▶ **Records provided**
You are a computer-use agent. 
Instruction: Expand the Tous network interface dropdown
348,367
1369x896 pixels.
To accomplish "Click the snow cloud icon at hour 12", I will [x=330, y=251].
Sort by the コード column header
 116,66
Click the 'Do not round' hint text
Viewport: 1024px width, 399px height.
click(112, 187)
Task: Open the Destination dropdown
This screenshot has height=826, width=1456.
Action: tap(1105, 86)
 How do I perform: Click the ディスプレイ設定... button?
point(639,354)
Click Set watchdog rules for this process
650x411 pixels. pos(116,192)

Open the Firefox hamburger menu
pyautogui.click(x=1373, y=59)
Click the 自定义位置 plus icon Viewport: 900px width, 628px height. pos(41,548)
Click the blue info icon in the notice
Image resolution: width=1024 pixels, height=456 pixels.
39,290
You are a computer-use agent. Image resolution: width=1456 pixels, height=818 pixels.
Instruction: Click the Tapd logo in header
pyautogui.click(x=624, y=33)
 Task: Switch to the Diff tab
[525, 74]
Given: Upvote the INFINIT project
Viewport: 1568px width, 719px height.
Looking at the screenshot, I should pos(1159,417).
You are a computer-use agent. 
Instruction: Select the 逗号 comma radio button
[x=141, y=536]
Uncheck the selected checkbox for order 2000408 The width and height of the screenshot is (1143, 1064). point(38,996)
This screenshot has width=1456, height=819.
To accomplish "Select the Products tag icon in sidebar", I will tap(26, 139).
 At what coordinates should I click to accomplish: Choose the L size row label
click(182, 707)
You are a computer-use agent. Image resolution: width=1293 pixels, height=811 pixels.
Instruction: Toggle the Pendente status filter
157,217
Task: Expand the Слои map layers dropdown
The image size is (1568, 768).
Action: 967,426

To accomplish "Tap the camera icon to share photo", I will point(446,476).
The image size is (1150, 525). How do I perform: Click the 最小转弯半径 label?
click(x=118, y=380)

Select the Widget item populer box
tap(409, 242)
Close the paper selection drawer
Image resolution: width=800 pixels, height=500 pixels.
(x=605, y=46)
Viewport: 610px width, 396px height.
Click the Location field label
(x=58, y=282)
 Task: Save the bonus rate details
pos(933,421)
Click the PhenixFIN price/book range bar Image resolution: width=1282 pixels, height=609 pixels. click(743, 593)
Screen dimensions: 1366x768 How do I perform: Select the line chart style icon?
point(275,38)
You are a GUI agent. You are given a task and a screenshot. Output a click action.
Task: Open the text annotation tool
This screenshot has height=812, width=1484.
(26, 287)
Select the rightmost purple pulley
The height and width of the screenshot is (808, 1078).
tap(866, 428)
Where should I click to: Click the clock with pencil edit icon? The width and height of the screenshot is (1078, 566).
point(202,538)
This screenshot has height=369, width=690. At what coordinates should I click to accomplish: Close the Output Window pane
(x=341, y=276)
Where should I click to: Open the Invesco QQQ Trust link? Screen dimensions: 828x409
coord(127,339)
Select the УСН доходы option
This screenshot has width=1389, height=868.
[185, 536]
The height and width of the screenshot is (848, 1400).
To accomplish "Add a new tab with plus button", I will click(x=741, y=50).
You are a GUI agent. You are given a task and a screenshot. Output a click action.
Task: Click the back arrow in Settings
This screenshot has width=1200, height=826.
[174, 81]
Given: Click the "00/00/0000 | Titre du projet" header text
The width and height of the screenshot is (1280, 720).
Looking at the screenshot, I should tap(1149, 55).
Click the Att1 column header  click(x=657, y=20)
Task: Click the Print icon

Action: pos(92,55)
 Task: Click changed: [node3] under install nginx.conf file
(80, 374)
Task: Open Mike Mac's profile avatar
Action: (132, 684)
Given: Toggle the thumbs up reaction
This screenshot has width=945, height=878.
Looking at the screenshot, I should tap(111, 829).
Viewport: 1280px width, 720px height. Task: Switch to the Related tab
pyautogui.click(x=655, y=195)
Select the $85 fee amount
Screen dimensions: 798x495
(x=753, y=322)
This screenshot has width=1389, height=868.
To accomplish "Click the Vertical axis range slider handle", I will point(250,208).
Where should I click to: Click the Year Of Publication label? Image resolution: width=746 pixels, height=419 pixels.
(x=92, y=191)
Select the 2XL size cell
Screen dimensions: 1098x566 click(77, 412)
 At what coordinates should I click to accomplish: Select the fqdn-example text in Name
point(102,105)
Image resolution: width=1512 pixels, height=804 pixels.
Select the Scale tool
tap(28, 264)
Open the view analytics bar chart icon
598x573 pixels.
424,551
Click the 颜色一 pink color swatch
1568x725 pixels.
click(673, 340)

▶ **Problem statement**
Can you rewrite the lines from the first one through the line containing "click(112, 187)", inclusive, with "network interface" changed to "network adapter" and nothing else altered?

▶ **Answer to the task**
You are a computer-use agent. 
Instruction: Expand the Tous network adapter dropdown
348,367
1369x896 pixels.
To accomplish "Click the snow cloud icon at hour 12", I will [x=330, y=251].
Sort by the コード column header
 116,66
Click the 'Do not round' hint text
Viewport: 1024px width, 399px height.
click(112, 187)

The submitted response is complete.